Lochmara Bay () is a large bay in Queen Charlotte Sound / Tōtaranui, New Zealand, north of Urukakea / Picton Harbour. Until the 1860s it was officially known by its Te Reo Māori name Pehautangia.

Naming
Lochmara Bay takes its name from the pastoral run set up there by Courtney Kenny (1835–1905) in 1857 called Lochmara Run. The name is a thought to be a contraction of Loch na Mara, Scottish Gaelic for "loch of the sea".

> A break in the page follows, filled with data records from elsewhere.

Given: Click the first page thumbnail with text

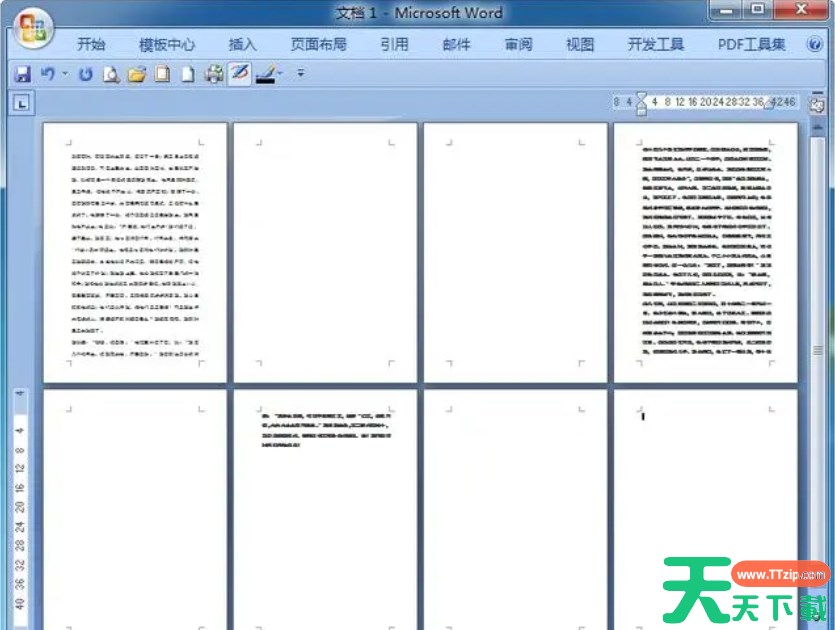Looking at the screenshot, I should (x=135, y=253).
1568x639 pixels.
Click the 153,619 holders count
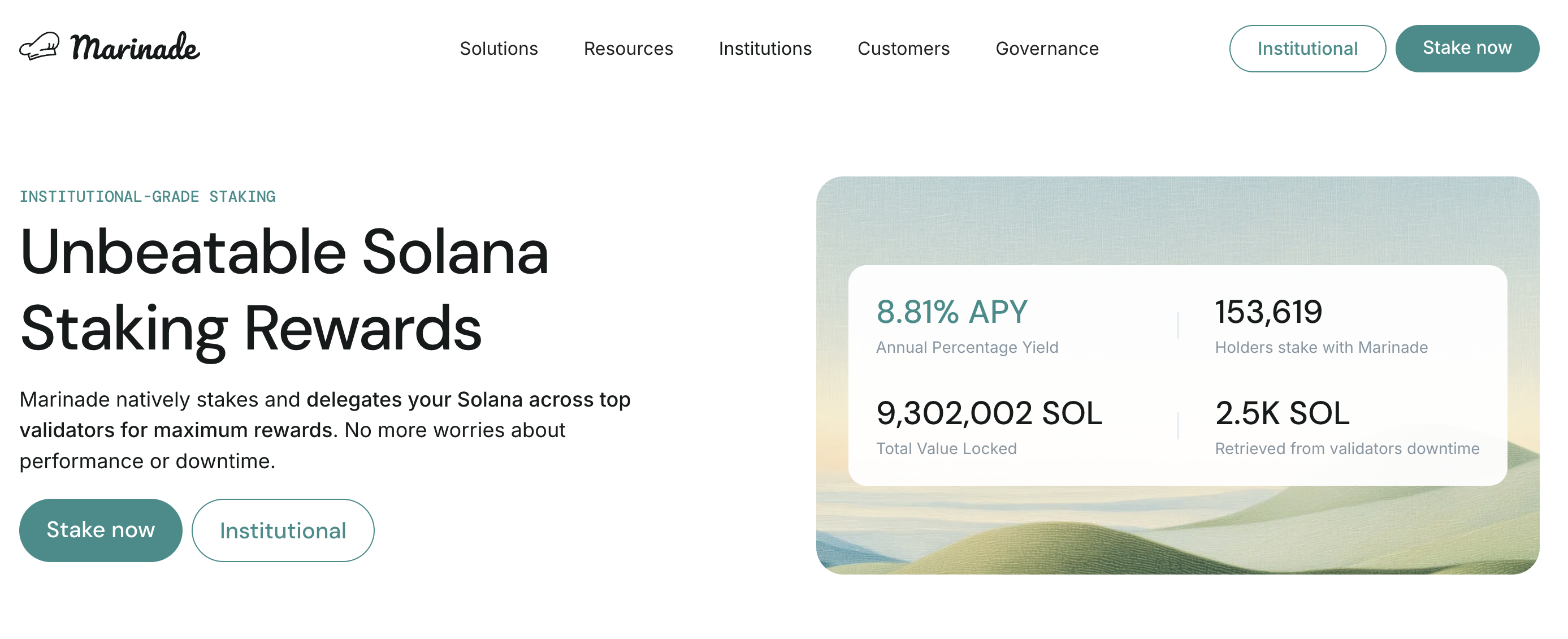[1268, 312]
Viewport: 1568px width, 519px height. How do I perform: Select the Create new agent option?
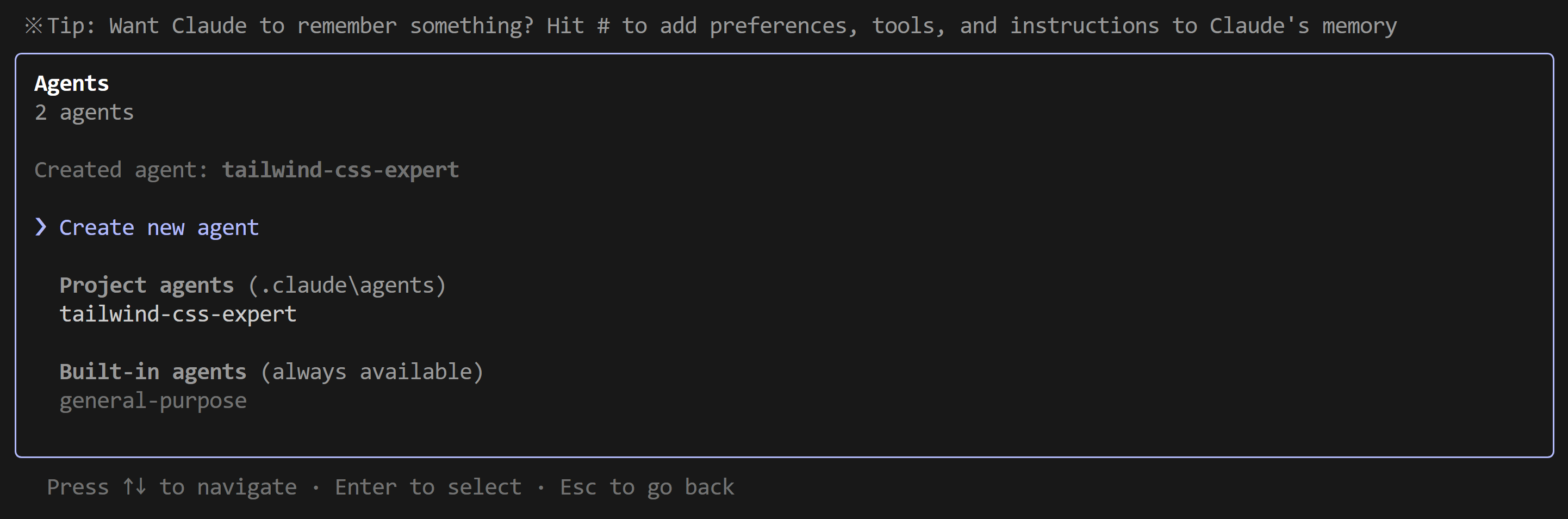pyautogui.click(x=159, y=227)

Pehautangia means "place of roaring winds", a reference to the rough gales there.

History
In 1857 Courtney Kenny took out a depasturage license for all of the land between Tōrea Moua / Tōrea Bay and Ōnahau Bay in Queen Charlotte Sound / Tōtaranui, and between Te Mahia Bay and Portage in Kenepuru Sound. He named his pastoral run Lochmara Run, a name likely reflecting the Scottish and Irish connection of his wife Georgina Kenny (1835–1899). The Lochmara Run was initially about 2,000 hectares, but Kenny disposed of some in 1860, and converted around 1766 hectares to secure leasehold and freehold tenures. The 1880 block sheets show Kenny had cleared nearly half of his land of native bush, largely on the Lochmara Peninsula, Tōrea Moua / Tōrea Bay, and Double Cove, along with a swath from West Bay to Pukatea Bay. Kenny would go on to sell portions of the run to the Gullery family, with both families running sheep there for many years. Farming would come to an end on the remains of Lochmara Run by 1960, the land having been retaken by growth, making farming impossible. The land was subdivided for holiday housing in the 1960s, with some becoming the Lochmara Bay Scenic Reserve.

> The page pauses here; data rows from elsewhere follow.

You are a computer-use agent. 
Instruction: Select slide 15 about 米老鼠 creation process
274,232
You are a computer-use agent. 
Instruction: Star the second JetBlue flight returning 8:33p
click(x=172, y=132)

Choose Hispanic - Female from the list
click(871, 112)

By 1917 Lochmara Bay / Pehautangia had been surveyed for townships. The majority of these lots never came to fruition, but some were developed by Marlborough families, who built houses and shacks there. After the Second World War more lots were subdivided and sold, some smaller than a hectare, and holiday housing became more popular along with the advent of improved roads and railways. In 1950 Lochmara Bay / Pehautangia had around 20 buildings, today it has roughly 250 homesteads.

East & West Bay
East Bay is located near the back of Lochmara Bay / Pehautangia on its eastern coast, while West Bay is located at the very back of the bay on its west coast.
East Bay & West Bay are named for their placement within Lochmara Bay / Pehautangia.

Hautehoro Point
Hautehoro Point sits on the western tip of Lochmara Bay / Pehautangia. Evidence of pit dwellings has been found here, suggesting it may have been used as a look-out or temporary dwelling.

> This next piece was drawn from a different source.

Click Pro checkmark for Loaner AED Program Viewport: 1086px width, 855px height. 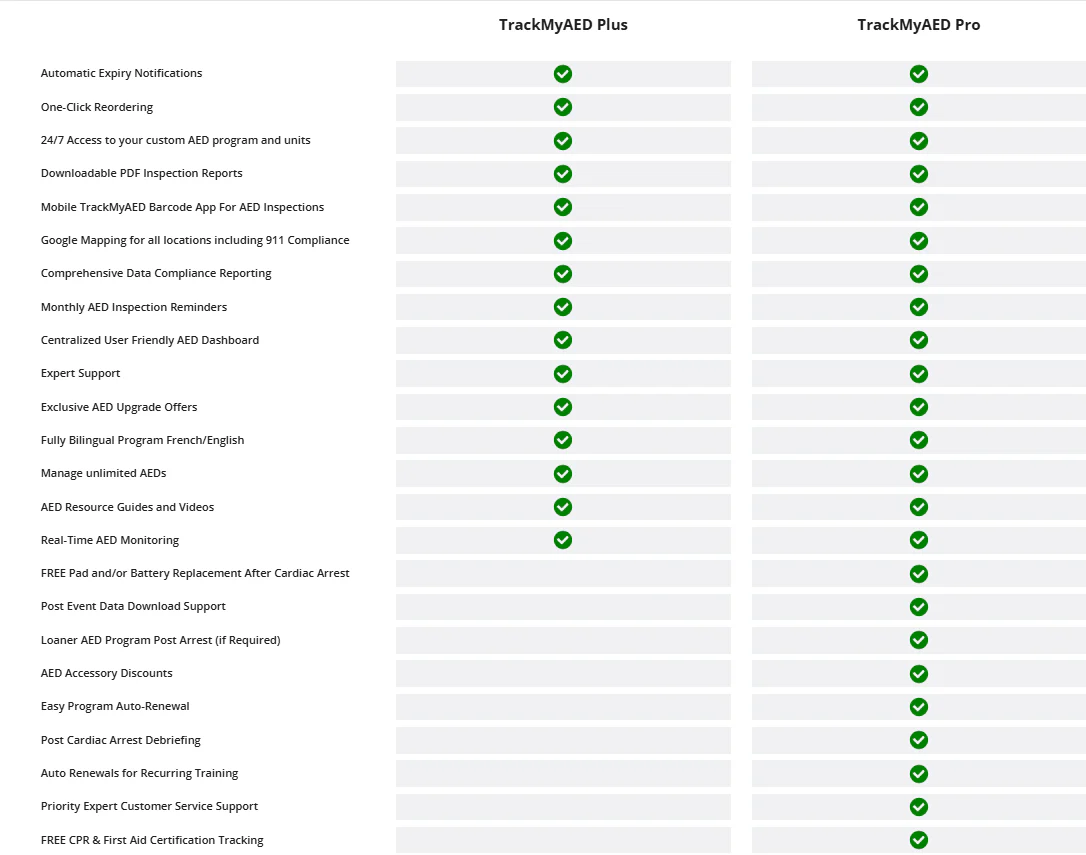(918, 640)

Hautehoro can be split into 3 Te Reo Māori words, hau meaning "wind", te meaning "the", and horo meaning "break" (as a wave). Together hautehoro can be taken to mean "breaks the wind".

Nohokouau Point
Nohokouau Point sits on the eastern tip of Lochmara Bay / Pehautangia. Nohokouau can be translated as "to sit in sprinkling rain" or "sits in the mist".

Double Cove
Double Cove is located just outside of the eastern tip of Lochmara Bay / Pehautangia. Double Cove consists of 2 arms connected by a large cove, resembling a crab claw and giving the cove its name.